Ahora bien, esta experiencia del mal constituye ella misma un mal: la tristeza es una emoción que hace daño. Y he aquí una nueva paradoja: una buena resonancia subjetiva produce mal. El dolor es un ejemplo elocuente. A menudo se lo ha comparado con un sistema de alarma. Como cualquier sistema de alarma, es bueno y beneficioso: avisa a la conciencia de la presencia de un mal real. Hasta que Juan no experimentó un dolor en el estómago no fue a la consulta del médico. De modo semejante, la tristeza revela un vacío objetivo en la propia vida. La pena compartida, signo de compasión, es testigo de empatía hacia un amigo. El remordimiento señala un desorden en mi acción, y la desesperación es el indicio de que el hombre está destinado a una felicidad infinita. Ciertamente, todas estas señales pueden enturbiarse, desbordarse, ocultar la realidad en lugar de señalarla; pueden exagerarla, minimizar su importancia, pero ningún mal funcionamiento se opone a la señal de alarma: no reclama su eliminación, sino que requiere una «reparación», un reequilibrado, un mejor ajuste, en ningún caso una deconstrucción de la afectividad.

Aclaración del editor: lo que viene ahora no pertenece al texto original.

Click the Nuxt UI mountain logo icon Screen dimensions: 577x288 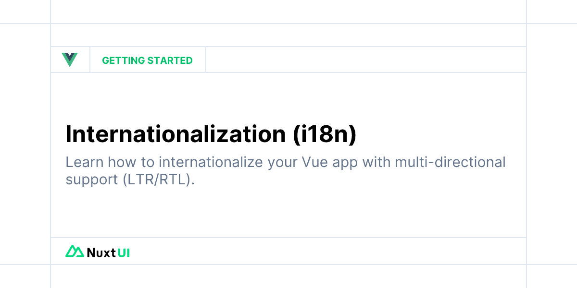[x=75, y=252]
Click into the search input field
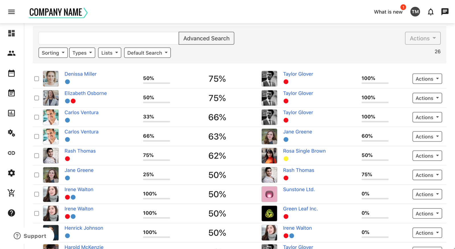This screenshot has height=249, width=455. click(x=109, y=38)
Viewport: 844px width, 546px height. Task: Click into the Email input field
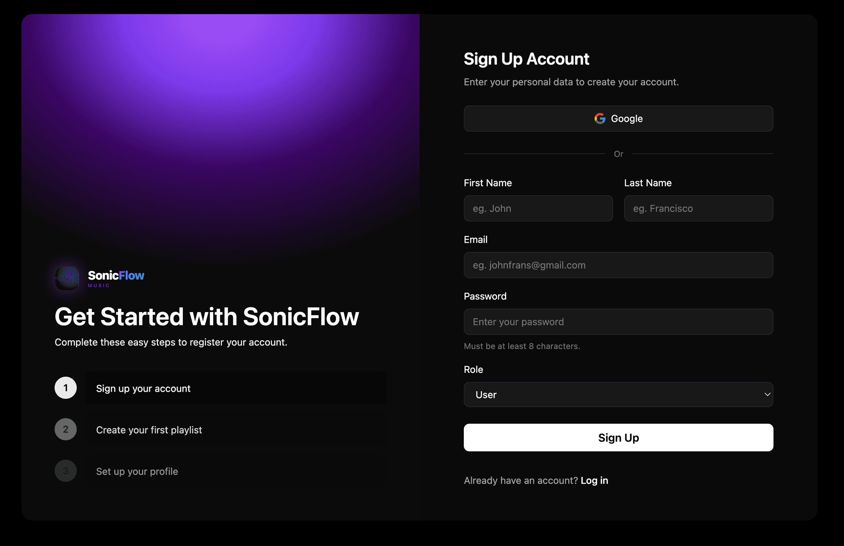click(618, 265)
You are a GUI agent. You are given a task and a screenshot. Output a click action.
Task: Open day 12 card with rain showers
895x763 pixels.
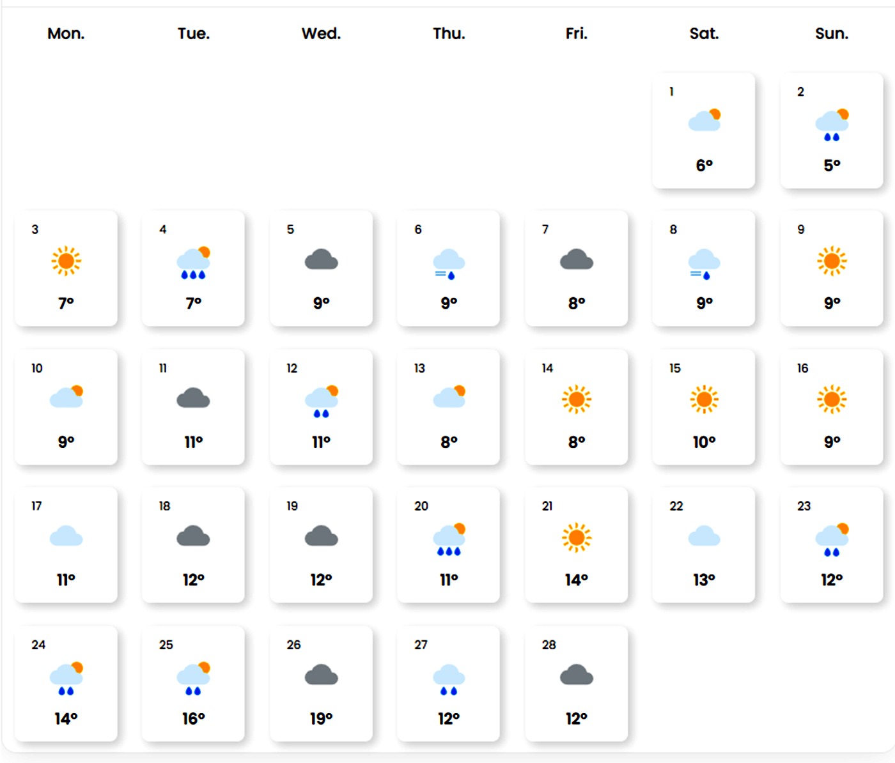pos(321,407)

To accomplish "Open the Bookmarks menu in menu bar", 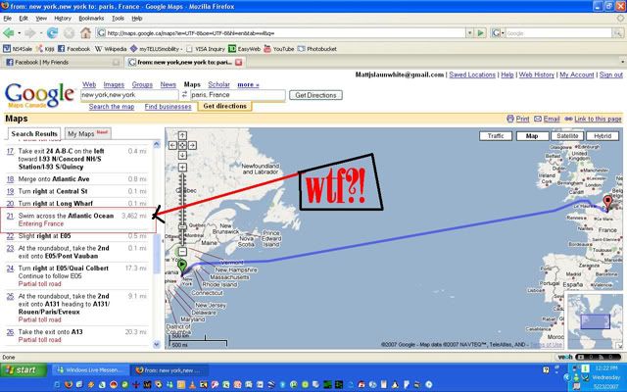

Sin embargo, no deja de ser menos cierto que la resonancia subjetiva, es decir, la desgracia experimentada, es una señal sui generis (irreducible a ninguna otra), porque produce un mal en el momento en que funciona correctamente. El dolor y la tristeza duelen, lo que no ocurre en ningún otro sistema de alarma: en el atraco de una joyería, la sirena que alerta a la policía no produce un pequeño robo. Por el contrario el dolor, cuando avisa de una enfermedad y funciona correctamente como indicador, duele: es un síntoma indispensable que prevé los problemas y al mismo tiempo causa un mal. Como consecuencia de ello, el médico le recetará analgésicos (para aliviar el dolor) y una terapia (para neutralizar el mal). Se tratan al mismo tiempo los síntomas y la enfermedad, lo que no sucede con ninguna otra señal de alarma.
En esta originalidad del síntoma radica la originalidad del dolor y del sufrimiento: en tanto que realidades y signos, el dolor y el sufrimiento son buenos; en tanto que trastornos psicosomáticos, son un mal. Duelen.
Pero tal paradoja manifiesta otra paradoja más radical. Es, pues, necesario que empecemos por el principio: ¿qué es el mal?
1. Las cinco fases del duelo descritas en 1969 por Elisabeth Kübler-Ross siguen siendo pertinentes, siempre que no se entiendan de forma mecánica: negación, ira, negociación, depresión, revuelta y aceptación.